Simply spoken: yes (although I don't know of a CORBA ORB usage myself(!))

Regards,
Sven
Bernd
2011-07-29 10:00:12 UTC
Permalink
I have run across another even more severe problem: Although using
reference counted interfaces makes everything work without memory
leaks there is one problem that gives all the nice syntactic sugar a
really bad taste:

A := B

I am not allowed to overload the assignment of equal types. This means
in the above I would have created a reference to B instead of a copy.
If I now do an operation on A that does *not* create a new instance of
it I will also change the value that B is pointing to, so I am
*forced* to make new instances even if I could in some cases easily
avoid them. Otherwise the user of that unit would have many
WTF-moments when debugging the unexpected strange behavior in his code
and all the efforts of making it look and behave natural would
effectively be nullified by such a problem.

Bernd
Florian Klämpfl
2011-07-29 16:34:36 UTC
Permalink
Post by Bernd
I have run across another even more severe problem: Although using
reference counted interfaces makes everything work without memory
leaks there is one problem that gives all the nice syntactic sugar a
A := B
I am not allowed to overload the assignment of equal types. This means
in the above I would have created a reference to B instead of a copy.
If I now do an operation on A that does *not* create a new instance of
it I will also change the value that B is pointing to, so I am
*forced* to make new instances even if I could in some cases easily
avoid them.
No. Just check the ref. count if you plan to do an operation on A: if
it's >1, create a copy for A and operate on the copy.
Honza
2011-07-31 10:48:13 UTC
Permalink
Post by Bernd
¹ I depend on OpenSSL already anyways, so I thought why not make use
of its bignum too when I need it.
I hope you're aware of the FPC GMP bindings:

http://wiki.freepascal.org/gmp

The section

http://wiki.freepascal.org/gmp#Extensions_bindings_.26_types

discuses extended bindings which use the automated memory handling and
overloaded operators. See also the sources:

http://svn.freepascal.org/cgi-bin/viewvc.cgi/trunk/packages/gmp/src/gmp.pas?view=markup

starting at line 1684.
Bernd
2011-07-31 22:21:37 UTC
Permalink
Post by Honza
Post by Bernd
¹ I depend on OpenSSL already anyways, so I thought why not make use
of its bignum too when I need it.
http://wiki.freepascal.org/gmp
It seems the author fought with the same kind of problems and now
there exist two ways of using these bindings, a thin one and a fat one
with reference counting. I have considered this too.

But at the moment for my project the pragmatism has won: I need them
only for very simple operations in only a few parts of the application
and in tight loops where speed matters more than elegance or being
able to write A:=B instead of A.Assign(B).

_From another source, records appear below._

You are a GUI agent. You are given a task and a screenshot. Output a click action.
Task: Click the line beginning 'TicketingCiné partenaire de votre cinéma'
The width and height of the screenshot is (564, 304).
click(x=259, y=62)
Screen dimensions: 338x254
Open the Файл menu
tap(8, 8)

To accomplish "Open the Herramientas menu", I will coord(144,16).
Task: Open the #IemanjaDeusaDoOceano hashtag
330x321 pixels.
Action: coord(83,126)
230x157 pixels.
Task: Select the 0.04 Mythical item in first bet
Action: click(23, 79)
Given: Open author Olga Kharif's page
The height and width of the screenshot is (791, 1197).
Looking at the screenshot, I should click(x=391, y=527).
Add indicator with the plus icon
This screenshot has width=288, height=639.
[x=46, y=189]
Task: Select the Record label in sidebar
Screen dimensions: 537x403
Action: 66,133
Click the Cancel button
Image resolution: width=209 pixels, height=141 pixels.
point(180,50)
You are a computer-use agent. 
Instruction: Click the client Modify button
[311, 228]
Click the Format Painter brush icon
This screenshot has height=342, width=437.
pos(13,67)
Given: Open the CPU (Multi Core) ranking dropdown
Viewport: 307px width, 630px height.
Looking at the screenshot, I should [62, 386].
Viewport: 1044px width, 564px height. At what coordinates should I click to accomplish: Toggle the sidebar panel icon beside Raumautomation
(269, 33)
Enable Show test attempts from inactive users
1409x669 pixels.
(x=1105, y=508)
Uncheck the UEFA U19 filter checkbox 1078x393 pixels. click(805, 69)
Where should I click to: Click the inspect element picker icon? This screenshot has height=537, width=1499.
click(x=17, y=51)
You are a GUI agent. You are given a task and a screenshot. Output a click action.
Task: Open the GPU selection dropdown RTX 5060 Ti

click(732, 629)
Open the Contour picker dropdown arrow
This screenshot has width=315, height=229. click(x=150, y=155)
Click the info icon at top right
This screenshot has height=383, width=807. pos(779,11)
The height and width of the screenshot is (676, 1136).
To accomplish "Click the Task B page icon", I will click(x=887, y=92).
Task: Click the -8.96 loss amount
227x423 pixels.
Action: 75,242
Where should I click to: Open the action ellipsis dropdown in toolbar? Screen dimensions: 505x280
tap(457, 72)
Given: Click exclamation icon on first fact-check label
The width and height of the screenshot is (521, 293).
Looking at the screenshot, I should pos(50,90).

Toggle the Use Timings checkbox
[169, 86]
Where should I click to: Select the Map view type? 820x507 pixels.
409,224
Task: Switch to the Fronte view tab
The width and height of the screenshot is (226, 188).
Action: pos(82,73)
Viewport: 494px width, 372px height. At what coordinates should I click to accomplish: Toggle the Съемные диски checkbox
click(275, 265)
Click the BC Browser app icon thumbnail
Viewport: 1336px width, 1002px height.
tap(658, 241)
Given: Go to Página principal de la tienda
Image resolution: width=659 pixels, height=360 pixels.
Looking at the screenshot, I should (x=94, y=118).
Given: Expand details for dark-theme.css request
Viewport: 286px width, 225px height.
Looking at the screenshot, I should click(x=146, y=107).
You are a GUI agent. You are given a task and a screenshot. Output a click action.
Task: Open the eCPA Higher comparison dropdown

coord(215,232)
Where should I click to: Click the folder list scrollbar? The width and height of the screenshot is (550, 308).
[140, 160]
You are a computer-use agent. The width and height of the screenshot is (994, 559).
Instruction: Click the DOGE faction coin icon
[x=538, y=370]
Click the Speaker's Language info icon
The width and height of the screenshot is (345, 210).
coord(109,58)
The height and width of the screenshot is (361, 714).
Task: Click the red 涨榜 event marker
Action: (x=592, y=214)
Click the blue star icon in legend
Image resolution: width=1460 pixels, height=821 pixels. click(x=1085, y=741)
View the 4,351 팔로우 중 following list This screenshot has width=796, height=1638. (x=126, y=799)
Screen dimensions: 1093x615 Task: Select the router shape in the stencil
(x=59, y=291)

This means I am now representing them as Objects (not classes) and
only a handful of inlined methods calling the external API and doing
nothing else, no reference counting, no additional overhead, its just
not worth all the effort for these 10 simple function calls (I'm not
even using the complete API, only the bare minimum).

Unfortunately Using the GMP library for *this* project is not an
option, it took me already a week to convince myself (and stop
evaluating alternatives) that there is no way around depending on
OpenSSL anyways (because I need ECDSA) and since this will also give
me some other things for free (SHA and RIPEMD which I also need) and
also the bignum that I need for Base58 I don't have to add yet another
dependency for any of these things (at the moment).

*Maybe* I will later (when it all works) find the time and replace it
with an existing native Pascal bignum implementation (I found one
already) and then try to use this to implement ECDSA in Pascal myself
and then get rid of OpenSSL altogether. But this has *very* low
priority and can be done at any later time.